*** Begin section ***

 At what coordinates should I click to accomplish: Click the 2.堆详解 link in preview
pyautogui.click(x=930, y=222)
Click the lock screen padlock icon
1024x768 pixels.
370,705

*** End section ***

WORK TO BE COMPLETED: Could the entire listing be reproduced without any alteration?

TASK OUTPUT:
 At what coordinates should I click to accomplish: Click the 2.堆详解 link in preview
pyautogui.click(x=930, y=222)
Click the lock screen padlock icon
1024x768 pixels.
370,705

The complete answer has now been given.